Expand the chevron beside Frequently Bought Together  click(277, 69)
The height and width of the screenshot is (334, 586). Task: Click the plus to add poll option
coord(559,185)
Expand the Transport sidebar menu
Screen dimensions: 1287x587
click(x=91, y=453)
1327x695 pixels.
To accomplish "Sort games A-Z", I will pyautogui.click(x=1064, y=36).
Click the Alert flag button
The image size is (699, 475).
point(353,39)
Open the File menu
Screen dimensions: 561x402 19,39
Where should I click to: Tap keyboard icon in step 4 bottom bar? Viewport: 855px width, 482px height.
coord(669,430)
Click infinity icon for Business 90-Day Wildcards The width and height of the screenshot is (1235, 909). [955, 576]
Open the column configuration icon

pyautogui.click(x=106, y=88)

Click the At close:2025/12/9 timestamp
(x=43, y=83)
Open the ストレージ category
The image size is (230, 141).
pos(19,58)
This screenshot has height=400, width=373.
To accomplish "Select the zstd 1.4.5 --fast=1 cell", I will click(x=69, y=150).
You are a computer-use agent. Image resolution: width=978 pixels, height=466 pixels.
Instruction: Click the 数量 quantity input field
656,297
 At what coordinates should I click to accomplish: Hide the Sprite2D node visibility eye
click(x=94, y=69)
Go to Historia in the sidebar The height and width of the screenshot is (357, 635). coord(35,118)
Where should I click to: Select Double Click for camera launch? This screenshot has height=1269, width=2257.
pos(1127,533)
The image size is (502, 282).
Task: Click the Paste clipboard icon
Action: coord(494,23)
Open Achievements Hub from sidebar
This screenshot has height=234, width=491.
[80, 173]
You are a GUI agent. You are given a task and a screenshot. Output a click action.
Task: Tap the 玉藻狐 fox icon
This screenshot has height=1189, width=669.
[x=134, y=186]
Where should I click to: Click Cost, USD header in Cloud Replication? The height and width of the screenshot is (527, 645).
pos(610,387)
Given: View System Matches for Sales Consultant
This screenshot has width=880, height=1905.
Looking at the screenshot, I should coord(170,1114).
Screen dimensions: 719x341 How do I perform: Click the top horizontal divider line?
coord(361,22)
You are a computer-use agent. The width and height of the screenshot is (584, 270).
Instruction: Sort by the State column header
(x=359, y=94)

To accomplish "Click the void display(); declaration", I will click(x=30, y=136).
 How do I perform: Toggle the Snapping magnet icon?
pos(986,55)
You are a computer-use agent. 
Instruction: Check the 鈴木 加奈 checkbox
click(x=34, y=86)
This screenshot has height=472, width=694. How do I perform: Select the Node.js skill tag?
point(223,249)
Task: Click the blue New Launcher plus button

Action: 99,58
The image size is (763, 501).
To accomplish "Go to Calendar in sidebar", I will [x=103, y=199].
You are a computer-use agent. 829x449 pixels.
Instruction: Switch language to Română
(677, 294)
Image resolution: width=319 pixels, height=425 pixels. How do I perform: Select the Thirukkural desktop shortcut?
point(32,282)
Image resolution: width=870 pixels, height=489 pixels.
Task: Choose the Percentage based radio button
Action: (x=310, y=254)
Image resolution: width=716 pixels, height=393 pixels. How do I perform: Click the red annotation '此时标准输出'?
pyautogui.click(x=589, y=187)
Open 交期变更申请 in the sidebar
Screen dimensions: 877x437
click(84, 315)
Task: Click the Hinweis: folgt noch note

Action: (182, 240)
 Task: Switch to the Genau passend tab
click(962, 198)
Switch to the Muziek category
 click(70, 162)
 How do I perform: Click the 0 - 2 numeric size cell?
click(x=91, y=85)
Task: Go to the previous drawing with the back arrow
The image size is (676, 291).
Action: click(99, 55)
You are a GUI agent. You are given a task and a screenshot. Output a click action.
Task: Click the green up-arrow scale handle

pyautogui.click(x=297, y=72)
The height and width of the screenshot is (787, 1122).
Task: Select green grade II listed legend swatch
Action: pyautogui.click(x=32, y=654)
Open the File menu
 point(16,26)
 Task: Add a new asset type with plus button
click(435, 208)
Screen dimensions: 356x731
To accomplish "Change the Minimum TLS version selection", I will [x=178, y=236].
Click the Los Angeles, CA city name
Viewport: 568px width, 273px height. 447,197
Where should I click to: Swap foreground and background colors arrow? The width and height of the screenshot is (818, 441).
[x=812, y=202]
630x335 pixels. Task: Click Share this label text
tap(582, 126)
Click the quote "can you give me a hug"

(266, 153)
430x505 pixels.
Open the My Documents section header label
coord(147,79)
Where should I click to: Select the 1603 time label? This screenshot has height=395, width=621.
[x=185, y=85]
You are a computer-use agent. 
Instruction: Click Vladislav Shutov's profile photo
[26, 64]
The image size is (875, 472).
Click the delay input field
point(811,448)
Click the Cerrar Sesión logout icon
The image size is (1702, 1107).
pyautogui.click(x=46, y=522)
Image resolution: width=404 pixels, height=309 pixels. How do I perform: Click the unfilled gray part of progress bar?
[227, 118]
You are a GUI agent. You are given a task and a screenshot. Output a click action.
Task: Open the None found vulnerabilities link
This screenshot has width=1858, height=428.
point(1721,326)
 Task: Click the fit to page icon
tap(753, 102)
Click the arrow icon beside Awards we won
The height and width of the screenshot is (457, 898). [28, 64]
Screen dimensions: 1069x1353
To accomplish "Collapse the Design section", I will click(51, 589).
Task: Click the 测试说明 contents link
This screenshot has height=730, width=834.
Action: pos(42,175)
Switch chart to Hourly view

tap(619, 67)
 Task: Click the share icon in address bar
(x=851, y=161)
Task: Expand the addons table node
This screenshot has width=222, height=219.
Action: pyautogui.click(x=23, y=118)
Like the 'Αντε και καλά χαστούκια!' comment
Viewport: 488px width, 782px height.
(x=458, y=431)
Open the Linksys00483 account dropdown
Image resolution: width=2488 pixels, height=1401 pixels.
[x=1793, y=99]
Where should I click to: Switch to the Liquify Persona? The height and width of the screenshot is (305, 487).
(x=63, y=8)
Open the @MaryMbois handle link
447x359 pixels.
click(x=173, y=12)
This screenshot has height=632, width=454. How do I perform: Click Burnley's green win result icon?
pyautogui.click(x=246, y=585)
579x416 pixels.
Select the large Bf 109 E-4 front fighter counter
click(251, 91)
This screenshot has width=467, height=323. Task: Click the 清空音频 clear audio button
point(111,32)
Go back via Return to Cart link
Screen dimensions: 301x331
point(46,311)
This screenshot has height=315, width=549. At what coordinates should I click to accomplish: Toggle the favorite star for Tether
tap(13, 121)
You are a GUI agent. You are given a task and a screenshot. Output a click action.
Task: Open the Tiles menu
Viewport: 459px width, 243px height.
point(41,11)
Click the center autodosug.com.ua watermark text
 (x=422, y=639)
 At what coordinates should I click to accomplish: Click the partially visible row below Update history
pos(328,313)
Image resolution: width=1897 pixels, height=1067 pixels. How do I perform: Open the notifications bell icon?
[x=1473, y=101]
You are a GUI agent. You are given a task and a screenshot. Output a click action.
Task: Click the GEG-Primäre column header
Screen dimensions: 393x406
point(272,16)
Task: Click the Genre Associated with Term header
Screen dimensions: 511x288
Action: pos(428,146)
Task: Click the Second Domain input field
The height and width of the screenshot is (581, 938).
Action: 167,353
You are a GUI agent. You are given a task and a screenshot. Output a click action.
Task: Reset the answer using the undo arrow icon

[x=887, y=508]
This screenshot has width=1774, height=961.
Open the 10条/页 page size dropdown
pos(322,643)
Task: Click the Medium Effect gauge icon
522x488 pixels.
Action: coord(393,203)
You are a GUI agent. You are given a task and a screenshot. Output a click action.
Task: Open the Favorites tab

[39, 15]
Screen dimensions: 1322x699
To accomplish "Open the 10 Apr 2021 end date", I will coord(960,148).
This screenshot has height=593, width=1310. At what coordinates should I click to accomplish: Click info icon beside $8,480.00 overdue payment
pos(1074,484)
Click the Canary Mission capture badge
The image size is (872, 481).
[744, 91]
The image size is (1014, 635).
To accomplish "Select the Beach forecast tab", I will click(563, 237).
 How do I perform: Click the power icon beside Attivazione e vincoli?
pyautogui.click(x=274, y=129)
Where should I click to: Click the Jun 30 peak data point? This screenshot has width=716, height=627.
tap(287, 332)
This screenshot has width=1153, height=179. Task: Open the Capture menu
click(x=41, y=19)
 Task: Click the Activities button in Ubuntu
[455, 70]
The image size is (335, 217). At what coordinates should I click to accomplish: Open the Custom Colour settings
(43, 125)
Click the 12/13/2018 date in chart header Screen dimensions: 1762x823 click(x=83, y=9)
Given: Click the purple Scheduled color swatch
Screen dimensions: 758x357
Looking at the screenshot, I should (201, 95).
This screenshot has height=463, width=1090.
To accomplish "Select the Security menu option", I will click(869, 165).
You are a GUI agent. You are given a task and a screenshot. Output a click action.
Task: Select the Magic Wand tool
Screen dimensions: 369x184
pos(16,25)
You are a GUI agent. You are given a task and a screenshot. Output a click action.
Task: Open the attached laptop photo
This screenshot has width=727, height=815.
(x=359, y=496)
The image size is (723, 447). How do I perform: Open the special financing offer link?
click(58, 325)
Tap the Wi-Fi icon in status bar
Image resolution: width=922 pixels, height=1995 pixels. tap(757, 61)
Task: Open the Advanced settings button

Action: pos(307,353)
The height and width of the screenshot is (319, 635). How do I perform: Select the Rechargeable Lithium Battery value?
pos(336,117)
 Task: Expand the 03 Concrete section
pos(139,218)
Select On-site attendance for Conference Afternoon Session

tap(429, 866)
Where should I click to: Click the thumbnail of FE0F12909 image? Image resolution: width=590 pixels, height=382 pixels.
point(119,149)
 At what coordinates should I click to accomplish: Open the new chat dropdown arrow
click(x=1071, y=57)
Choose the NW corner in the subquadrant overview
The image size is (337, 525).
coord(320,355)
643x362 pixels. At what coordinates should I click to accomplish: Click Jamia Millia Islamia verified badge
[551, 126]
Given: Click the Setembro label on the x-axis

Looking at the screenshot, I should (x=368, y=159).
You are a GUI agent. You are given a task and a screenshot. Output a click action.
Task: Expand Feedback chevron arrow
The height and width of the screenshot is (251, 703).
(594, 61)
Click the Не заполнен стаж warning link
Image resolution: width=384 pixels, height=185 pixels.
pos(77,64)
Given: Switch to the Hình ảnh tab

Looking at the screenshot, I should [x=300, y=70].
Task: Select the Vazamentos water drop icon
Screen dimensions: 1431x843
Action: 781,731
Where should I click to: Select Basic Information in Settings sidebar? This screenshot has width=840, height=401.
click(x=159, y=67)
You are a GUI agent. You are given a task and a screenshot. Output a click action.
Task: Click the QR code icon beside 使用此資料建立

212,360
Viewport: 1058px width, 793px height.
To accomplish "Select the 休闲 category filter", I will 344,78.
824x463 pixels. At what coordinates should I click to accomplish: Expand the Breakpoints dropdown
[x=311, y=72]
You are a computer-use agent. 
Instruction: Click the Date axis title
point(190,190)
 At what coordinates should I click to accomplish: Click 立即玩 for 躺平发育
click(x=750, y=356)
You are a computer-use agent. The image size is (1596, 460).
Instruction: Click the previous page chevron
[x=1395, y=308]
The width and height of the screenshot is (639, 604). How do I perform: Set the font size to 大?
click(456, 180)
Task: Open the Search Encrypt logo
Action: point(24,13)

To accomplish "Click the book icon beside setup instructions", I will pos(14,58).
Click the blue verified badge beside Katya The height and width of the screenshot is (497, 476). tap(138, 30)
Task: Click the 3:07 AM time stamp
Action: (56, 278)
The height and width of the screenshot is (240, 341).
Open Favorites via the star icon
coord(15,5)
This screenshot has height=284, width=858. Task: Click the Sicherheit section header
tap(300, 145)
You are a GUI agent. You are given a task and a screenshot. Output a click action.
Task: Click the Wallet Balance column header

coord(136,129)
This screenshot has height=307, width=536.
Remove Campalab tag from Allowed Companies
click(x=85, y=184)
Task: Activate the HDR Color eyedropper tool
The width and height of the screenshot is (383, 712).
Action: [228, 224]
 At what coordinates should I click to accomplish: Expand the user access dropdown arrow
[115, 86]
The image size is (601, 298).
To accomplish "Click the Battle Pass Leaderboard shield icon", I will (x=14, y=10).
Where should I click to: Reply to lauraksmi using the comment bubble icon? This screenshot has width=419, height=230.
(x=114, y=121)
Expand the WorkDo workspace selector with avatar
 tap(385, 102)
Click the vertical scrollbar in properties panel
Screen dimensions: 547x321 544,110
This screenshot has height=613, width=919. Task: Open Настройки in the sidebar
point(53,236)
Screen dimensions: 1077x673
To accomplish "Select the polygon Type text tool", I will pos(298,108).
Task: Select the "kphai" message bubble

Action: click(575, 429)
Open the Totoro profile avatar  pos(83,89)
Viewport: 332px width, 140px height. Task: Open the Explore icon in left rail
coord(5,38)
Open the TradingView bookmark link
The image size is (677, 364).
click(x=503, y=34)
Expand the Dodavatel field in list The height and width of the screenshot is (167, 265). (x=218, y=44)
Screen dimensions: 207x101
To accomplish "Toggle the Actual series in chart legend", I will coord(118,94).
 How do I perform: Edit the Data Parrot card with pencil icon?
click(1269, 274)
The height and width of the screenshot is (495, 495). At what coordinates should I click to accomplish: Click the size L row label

_What you need to do:_
Reproduce the part of the listing that opens with the line containing "Switch to the Muziek category" and closes with the line containing "Action: click(99, 55)", swapping "drawing" for "sketch" and leaving everything else unchanged.

_Correct output:_
Switch to the Muziek category
 click(70, 162)
 How do I perform: Click the 0 - 2 numeric size cell?
click(x=91, y=85)
Task: Go to the previous sketch with the back arrow
The image size is (676, 291).
Action: click(99, 55)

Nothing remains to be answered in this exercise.